__Stored items__.
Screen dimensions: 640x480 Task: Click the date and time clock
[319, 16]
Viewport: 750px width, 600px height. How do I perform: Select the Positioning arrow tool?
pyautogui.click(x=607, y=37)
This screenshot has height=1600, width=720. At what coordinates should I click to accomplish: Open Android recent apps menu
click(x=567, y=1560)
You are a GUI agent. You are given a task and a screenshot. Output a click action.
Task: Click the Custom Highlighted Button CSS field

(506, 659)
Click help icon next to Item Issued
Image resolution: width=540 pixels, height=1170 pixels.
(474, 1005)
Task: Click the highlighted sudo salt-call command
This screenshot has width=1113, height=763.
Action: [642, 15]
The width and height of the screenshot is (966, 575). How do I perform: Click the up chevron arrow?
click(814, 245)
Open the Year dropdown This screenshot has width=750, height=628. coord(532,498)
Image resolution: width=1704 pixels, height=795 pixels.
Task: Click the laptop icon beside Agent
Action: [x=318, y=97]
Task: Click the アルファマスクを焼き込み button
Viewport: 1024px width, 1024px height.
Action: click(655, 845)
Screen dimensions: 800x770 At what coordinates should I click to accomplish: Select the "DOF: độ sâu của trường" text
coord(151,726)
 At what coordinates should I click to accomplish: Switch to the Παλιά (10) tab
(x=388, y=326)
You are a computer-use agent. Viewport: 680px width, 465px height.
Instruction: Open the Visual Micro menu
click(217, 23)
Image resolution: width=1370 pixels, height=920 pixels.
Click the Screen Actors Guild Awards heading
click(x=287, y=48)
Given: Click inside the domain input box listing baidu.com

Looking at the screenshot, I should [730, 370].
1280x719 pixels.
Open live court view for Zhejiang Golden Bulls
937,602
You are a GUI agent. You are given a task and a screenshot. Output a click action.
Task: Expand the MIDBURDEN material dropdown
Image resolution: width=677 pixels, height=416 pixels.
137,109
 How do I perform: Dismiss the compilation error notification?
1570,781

__Your assignment__. Write out all the records above again, exactly as they stand.

__Answer to the exercise__.
Screen dimensions: 640x480 Task: Click the date and time clock
[319, 16]
Viewport: 750px width, 600px height. How do I perform: Select the Positioning arrow tool?
pyautogui.click(x=607, y=37)
This screenshot has height=1600, width=720. At what coordinates should I click to accomplish: Open Android recent apps menu
click(x=567, y=1560)
You are a GUI agent. You are given a task and a screenshot. Output a click action.
Task: Click the Custom Highlighted Button CSS field

(506, 659)
Click help icon next to Item Issued
Image resolution: width=540 pixels, height=1170 pixels.
(474, 1005)
Task: Click the highlighted sudo salt-call command
This screenshot has width=1113, height=763.
Action: [642, 15]
The width and height of the screenshot is (966, 575). How do I perform: Click the up chevron arrow?
click(814, 245)
Open the Year dropdown This screenshot has width=750, height=628. coord(532,498)
Image resolution: width=1704 pixels, height=795 pixels.
Task: Click the laptop icon beside Agent
Action: [x=318, y=97]
Task: Click the アルファマスクを焼き込み button
Viewport: 1024px width, 1024px height.
Action: click(655, 845)
Screen dimensions: 800x770 At what coordinates should I click to accomplish: Select the "DOF: độ sâu của trường" text
coord(151,726)
 At what coordinates should I click to accomplish: Switch to the Παλιά (10) tab
(x=388, y=326)
You are a computer-use agent. Viewport: 680px width, 465px height.
Instruction: Open the Visual Micro menu
click(217, 23)
Image resolution: width=1370 pixels, height=920 pixels.
Click the Screen Actors Guild Awards heading
click(x=287, y=48)
Given: Click inside the domain input box listing baidu.com

Looking at the screenshot, I should [730, 370].
1280x719 pixels.
Open live court view for Zhejiang Golden Bulls
937,602
You are a GUI agent. You are given a task and a screenshot. Output a click action.
Task: Expand the MIDBURDEN material dropdown
Image resolution: width=677 pixels, height=416 pixels.
137,109
 How do I perform: Dismiss the compilation error notification?
1570,781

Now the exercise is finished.